Assumptions and deviations

  • Dose-dependent bioavailability F (mouse, rat, dog). The paper estimated F separately at each oral dose level: mouse 17.7% / 19.5% at 20 / 60 mg/kg, rat 1.03% / 1.57% / 0.560% at 100 / 500 / 2000 mg/kg, dog 11.2% / 3.45% / 1.11% at 100 / 400 / 1500 mg/kg. The packaged .R files encode a single “typical” F per species (mouse 18.6%, the Fig. 4 caption summary; rat 1.03%, the 100 mg/kg value as closest to the unsaturated regime; dog 11.2%, the new NOAEL dose) for downstream simulation. Users who need an exact-dose simulation should edit lfdepot (and for dog, also lka, lka2, lktr) to match the desired dose row in Table 3.
  • Dog dose-dependent absorption parameters. Beyond F, the paper estimated kA, kA2, and kAT separately for each oral dose. The packaged Sharma_2018_SHetA2_dog model encodes only the 100 mg/kg set. The 400 mg/kg set is (F=3.45%, kA=1.12, kA2=0.105, kAT=1.11); the 1500 mg/kg set is (F=1.11%, kA=0.411, kA2=0.0898, kAT=1.25). The CV% on dog kA2 at 100 mg/kg is reported as 281% (Sharma 2018 Table 3), which already signals poor identifiability of the late-absorption arm at this dose.
  • Rat compartmental fit at 100 mg/kg. The paper used a single kA = 0.0755 1/h across all three rat oral doses, which is dominated by the higher-dose flip-flop kinetics and underestimates the observed early Cmax at 100 mg/kg (paper Table 2: 55 ng/mL at Tmax 2 h vs. fitted ~18 ng/mL at Tmax ~3.4 h). This is a property of the paper’s fit, not a translation defect.
  • No IIV or fitted residual error. The paper used Phoenix WinNonlin with naive-pooled least squares and 1/y^2 weighting; neither IIV nor the residual-error magnitude is reported. The packaged models have no eta parameters and use a fixed placeholder propSd = 0.10 (10% CV proportional) so that downstream rxSolve / PKNCA simulation works. Users who want a deterministic typical-value profile should call rxode2::zeroRe() (the run_typical() helper above does this).
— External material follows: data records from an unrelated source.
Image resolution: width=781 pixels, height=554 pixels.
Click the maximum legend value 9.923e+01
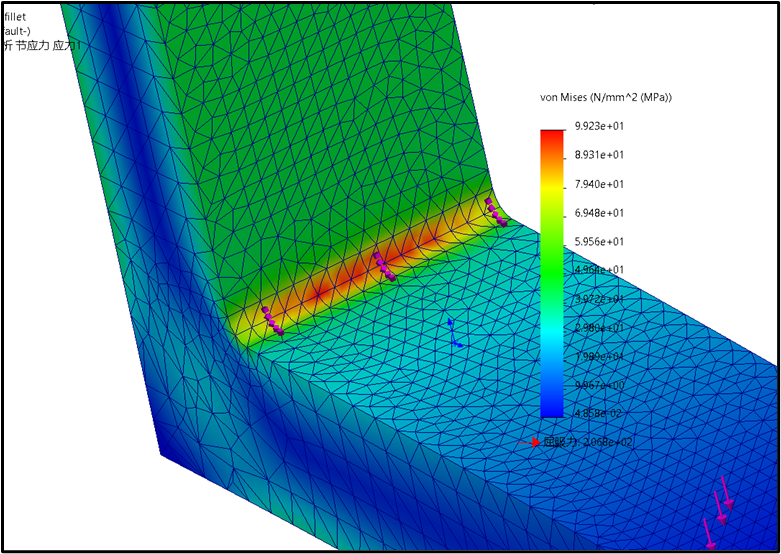599,126
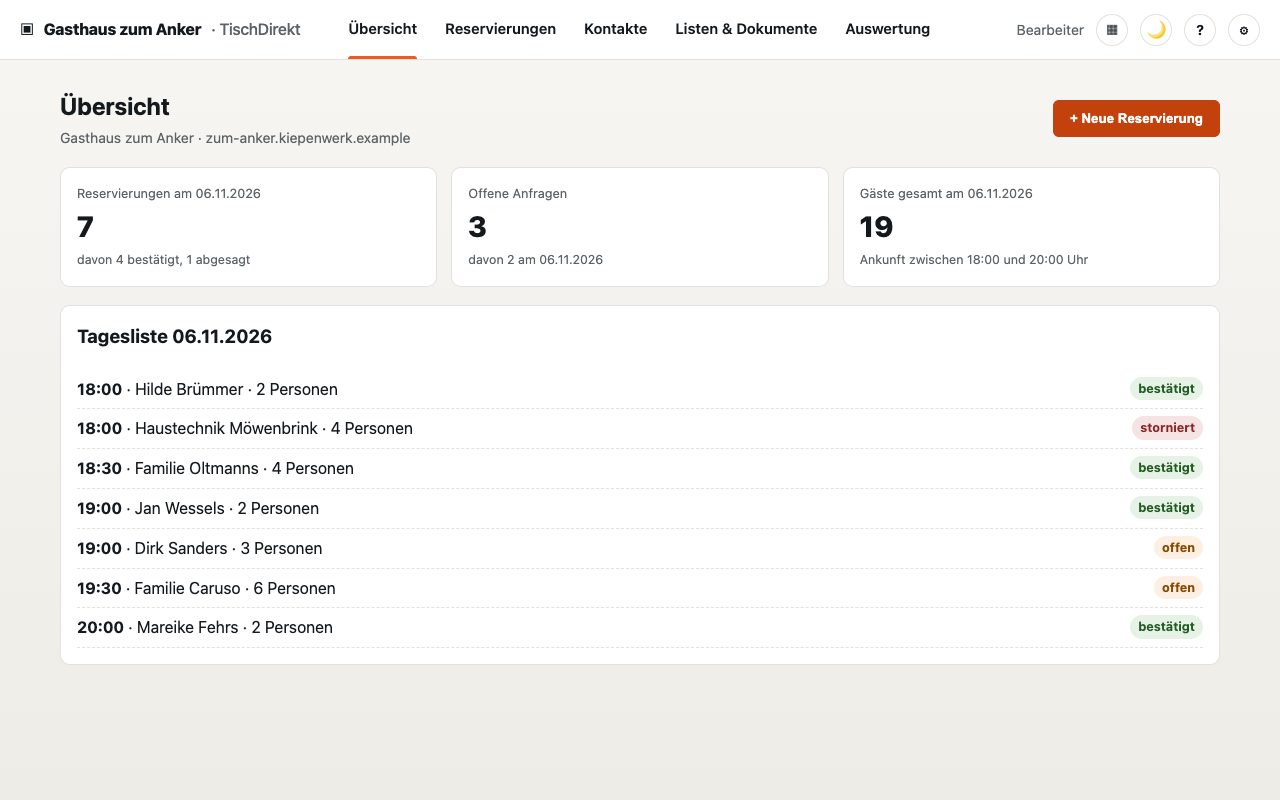Viewport: 1280px width, 800px height.
Task: Select the Übersicht tab
Action: point(382,29)
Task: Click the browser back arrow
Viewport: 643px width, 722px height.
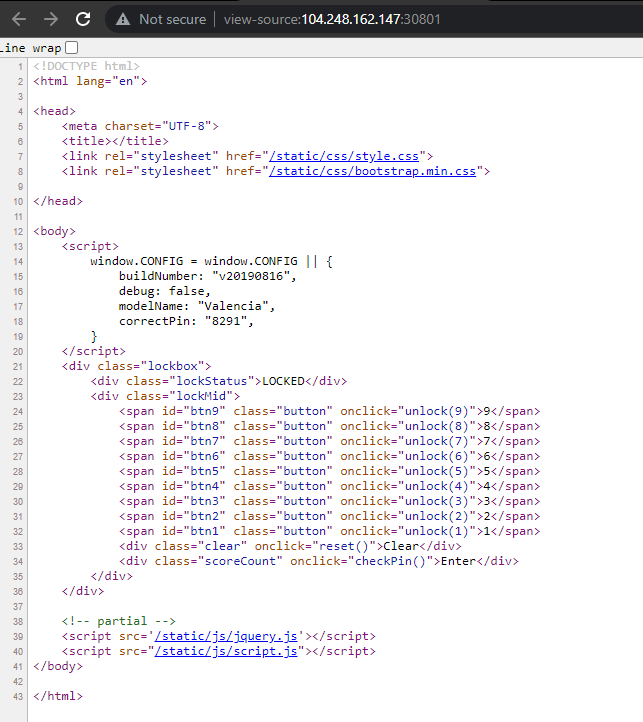Action: [x=19, y=19]
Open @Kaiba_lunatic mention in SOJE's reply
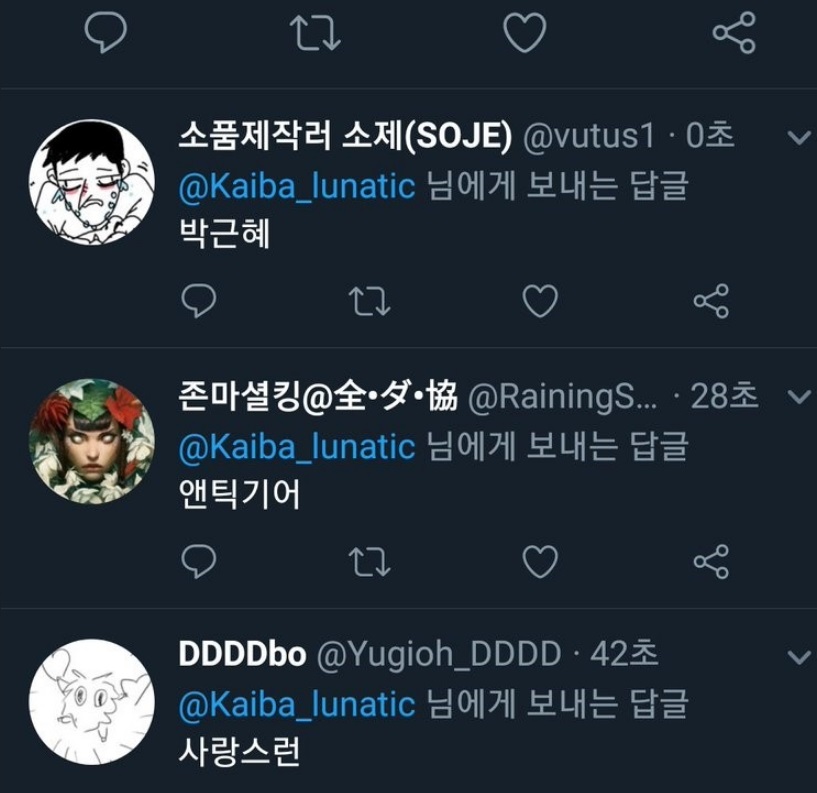The height and width of the screenshot is (793, 817). click(x=297, y=186)
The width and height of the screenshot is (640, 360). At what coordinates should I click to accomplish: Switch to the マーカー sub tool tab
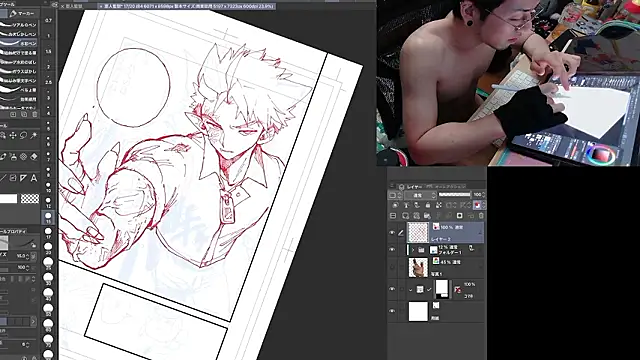tap(23, 13)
  • Human absorption is unmodelled. The paper’s human oral simulation used GastroPlus 9.5 ACAT (a physiologically-based gut model not reproducible inside nlmixr2lib). The packaged Sharma_2018_SHetA2_human model contains the IV disposition only – CL = 17.3 L/h (MLP-corrected allometry), V1 = 36.2 L, V2 = 68.5 L, CLD = 15.2 L/h. Users who want an oral profile should run GastroPlus externally or substitute a paper-anchored proxy kA (e.g. 0.539 1/h, the mouse value used by the GastroPlus-predicted bioavailability of 18.8% in Figure 6).
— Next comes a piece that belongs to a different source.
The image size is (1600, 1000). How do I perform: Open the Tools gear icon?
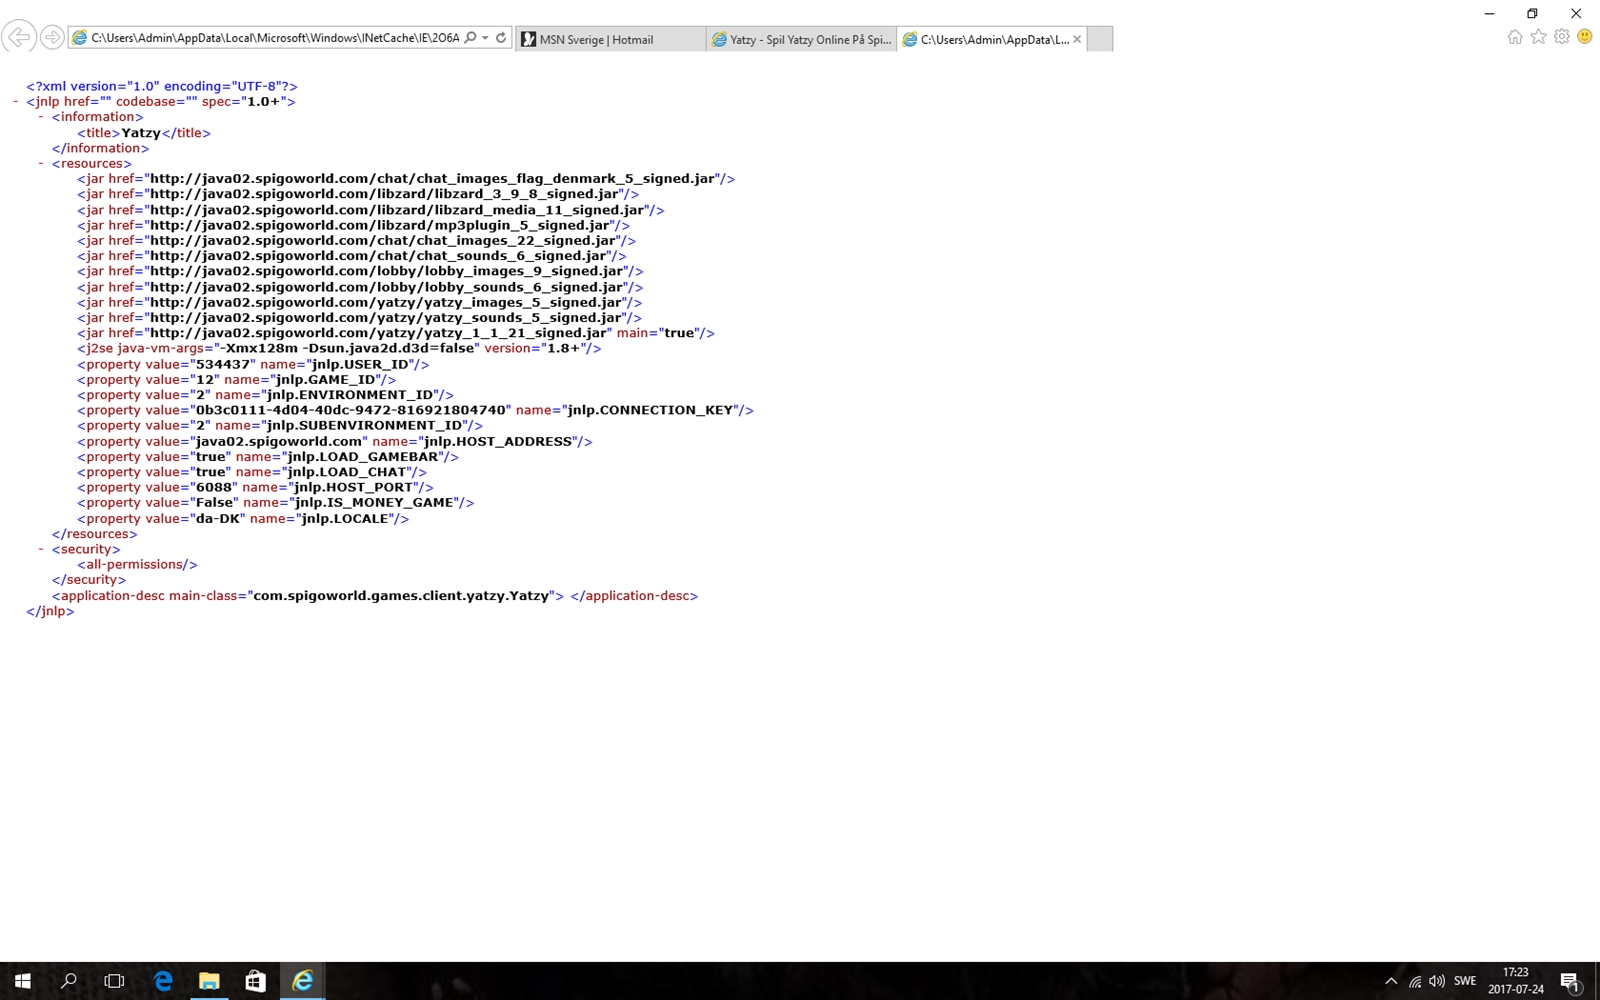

  • Body weight is not a model covariate. All species-specific disposition values are reported as absolute (L, L/h) at the typical body weight of the studied animals (mouse 0.024 kg, rat 0.30 kg, dog ~7 kg, human 70 kg). To use the model at a different body weight the user should apply allometric scaling externally; the paper’s fitted exponents come from Fig. 5 (R^2 = 0.91-0.99 across CL / V1 / V2 / CLD).
  • Errata. A search of the PLOS ONE landing page and a PubMed search for “Sharma 2018 SHetA2 erratum” on the task-execution date returned no errata or corrections.